Every exhibition by an artist is on some level a form of self-portraiture, and this is especially true for Guillaume Leblon, in whose œuvre autobiography holds a central place. For this exhibition, he re-interprets his work, producting new links, recreating past works and mixing them with new productions.
The title of his exhibition plays on the double meaning of the term "parade" in French. In one sense, shared with English, it suggests staging an event which can be either carnivalesque or authoritarian. In French, it also suggests subterfuge, feint or trickery.
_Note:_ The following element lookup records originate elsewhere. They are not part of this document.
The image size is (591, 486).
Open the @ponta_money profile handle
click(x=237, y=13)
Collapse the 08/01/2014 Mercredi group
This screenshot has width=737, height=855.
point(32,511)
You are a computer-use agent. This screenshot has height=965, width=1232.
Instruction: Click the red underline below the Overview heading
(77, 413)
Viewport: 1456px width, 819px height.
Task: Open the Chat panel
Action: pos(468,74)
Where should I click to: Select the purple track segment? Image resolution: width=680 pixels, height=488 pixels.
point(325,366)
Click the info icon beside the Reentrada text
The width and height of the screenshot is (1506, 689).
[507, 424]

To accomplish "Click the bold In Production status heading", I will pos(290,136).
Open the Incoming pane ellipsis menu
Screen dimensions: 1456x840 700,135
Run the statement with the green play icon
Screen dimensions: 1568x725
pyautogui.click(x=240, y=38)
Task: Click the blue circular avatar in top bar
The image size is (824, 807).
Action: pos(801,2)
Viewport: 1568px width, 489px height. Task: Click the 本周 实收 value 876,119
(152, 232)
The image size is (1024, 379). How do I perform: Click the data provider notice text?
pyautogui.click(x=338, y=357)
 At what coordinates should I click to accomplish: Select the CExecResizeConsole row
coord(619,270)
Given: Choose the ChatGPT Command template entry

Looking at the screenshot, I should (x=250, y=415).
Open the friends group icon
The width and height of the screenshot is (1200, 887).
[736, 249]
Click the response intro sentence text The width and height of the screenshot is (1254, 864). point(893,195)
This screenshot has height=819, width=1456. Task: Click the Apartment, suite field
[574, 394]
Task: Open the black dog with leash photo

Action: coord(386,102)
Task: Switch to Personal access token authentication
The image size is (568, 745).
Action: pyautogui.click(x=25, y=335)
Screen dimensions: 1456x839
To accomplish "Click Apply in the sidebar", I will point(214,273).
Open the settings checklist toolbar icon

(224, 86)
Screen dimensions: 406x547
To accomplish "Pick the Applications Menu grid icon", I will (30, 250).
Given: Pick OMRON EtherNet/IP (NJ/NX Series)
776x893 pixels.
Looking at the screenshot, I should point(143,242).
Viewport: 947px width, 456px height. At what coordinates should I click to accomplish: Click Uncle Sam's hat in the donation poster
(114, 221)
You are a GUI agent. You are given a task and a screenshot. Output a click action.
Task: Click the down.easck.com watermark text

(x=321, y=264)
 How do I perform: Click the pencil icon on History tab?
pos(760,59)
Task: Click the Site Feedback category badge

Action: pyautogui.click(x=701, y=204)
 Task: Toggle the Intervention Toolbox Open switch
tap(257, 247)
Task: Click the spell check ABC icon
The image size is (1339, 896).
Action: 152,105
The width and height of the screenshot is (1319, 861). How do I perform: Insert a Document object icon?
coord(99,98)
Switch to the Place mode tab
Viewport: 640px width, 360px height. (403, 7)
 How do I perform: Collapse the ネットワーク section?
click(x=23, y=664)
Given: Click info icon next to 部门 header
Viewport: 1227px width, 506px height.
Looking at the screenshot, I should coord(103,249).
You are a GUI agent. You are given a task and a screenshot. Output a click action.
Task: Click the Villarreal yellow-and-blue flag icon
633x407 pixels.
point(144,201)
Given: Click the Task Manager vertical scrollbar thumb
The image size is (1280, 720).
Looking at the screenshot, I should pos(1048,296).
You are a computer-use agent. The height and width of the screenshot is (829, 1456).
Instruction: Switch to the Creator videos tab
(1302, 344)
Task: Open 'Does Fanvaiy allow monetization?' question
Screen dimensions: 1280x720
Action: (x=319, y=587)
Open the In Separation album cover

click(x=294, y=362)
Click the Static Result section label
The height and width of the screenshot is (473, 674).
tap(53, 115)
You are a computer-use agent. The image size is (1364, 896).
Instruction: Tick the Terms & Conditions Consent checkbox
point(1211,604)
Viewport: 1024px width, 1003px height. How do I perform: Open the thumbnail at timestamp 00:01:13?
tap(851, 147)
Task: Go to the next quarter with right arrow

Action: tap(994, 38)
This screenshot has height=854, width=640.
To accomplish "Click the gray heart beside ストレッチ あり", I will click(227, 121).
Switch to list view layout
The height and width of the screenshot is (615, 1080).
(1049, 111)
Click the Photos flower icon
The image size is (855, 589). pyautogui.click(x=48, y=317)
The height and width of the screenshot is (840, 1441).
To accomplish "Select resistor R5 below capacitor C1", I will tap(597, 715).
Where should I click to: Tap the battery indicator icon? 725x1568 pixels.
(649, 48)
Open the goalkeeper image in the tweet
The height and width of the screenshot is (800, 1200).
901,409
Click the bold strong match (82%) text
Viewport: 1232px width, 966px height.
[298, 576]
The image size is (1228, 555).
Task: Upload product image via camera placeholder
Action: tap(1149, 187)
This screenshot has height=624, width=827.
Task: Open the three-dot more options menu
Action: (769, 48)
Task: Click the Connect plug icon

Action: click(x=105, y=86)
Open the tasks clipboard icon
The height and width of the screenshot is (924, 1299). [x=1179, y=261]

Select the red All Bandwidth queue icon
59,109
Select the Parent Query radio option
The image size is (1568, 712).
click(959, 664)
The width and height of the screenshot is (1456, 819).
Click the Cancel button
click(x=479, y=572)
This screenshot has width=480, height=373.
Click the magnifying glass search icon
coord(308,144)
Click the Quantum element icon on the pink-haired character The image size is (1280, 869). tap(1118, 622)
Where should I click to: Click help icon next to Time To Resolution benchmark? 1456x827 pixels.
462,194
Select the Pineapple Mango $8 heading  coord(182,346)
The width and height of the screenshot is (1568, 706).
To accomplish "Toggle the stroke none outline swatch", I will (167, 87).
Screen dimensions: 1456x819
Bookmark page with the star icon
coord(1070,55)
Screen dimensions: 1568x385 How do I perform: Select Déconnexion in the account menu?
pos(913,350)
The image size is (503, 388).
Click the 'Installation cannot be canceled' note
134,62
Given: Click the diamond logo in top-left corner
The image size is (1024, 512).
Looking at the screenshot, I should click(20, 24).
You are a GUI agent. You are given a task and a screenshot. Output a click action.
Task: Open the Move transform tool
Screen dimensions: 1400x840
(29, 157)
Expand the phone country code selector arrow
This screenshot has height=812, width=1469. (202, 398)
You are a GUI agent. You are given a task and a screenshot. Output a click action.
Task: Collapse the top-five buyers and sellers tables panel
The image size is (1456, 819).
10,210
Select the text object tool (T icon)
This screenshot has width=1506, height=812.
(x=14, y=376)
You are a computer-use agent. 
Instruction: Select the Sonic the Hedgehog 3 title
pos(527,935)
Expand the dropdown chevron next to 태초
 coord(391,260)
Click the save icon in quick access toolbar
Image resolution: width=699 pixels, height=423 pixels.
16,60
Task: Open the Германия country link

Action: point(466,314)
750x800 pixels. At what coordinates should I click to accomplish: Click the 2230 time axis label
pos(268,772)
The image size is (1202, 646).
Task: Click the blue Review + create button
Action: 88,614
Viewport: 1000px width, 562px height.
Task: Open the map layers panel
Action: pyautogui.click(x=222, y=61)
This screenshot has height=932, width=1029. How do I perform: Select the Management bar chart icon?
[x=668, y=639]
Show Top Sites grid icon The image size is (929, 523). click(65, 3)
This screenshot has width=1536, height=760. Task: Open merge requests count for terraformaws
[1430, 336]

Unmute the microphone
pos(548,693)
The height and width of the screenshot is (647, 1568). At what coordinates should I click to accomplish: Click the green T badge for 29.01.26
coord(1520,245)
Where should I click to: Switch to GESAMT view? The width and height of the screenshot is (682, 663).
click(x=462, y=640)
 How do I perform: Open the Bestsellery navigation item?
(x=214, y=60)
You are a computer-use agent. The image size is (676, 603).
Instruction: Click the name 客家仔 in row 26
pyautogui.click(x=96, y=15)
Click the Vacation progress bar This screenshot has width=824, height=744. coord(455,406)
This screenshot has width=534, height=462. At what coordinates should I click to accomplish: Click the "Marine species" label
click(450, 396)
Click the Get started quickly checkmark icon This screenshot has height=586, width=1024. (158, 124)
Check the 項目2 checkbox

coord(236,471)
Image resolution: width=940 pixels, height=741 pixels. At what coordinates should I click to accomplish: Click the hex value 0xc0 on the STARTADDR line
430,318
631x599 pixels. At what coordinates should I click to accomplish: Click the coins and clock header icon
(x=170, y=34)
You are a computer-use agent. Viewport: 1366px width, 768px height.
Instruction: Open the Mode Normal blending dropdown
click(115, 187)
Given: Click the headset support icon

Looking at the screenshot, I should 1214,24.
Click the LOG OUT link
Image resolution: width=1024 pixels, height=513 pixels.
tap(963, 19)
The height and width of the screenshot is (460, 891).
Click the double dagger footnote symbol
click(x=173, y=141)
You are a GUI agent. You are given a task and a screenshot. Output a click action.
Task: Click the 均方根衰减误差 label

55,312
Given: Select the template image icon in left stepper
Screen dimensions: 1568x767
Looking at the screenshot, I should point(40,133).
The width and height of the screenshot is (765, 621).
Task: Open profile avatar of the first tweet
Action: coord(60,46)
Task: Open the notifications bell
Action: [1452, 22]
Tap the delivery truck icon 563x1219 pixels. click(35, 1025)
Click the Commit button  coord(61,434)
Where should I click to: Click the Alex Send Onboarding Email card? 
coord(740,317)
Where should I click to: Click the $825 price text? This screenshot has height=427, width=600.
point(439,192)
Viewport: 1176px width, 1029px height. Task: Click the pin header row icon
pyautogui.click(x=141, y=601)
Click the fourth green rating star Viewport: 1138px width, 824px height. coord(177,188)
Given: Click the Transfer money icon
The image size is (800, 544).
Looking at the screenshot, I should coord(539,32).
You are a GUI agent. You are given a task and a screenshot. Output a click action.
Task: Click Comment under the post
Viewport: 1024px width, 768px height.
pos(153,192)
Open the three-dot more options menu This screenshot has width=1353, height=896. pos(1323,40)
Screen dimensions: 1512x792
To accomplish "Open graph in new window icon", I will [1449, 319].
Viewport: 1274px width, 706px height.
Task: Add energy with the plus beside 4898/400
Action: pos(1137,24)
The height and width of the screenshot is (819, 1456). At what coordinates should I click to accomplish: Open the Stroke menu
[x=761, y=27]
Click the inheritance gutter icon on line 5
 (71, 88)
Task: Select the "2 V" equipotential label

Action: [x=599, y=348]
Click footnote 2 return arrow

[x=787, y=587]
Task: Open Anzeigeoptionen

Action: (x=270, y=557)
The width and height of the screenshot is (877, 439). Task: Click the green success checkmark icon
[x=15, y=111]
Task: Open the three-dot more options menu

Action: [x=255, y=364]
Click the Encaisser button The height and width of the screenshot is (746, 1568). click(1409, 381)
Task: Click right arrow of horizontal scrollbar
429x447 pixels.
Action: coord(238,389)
It reflects in this way Guillaume Leblon's work as a whole, which offers a vast repertoire of sculptural vocabularies from statuary to assemblage, from organic forms to architectural construction, whilst at the same time deploying mystery and ellipsis: his work is not summed up in themes or discursive figures, but instead composes with what is visible, with a perception of the world and a history of forms, with emotions and sensations.
His work at times strikes a melancholic note, which leads him to unsettle the rigorous neo-classical layout of the Palais de Tokyo's esplanade by barring it with an uprooted tree and littering the basin with dismembered umbrellas in a scene of catastrophic disruption that echoes the uncertainties of the present and its turmoil, both societal and climatic.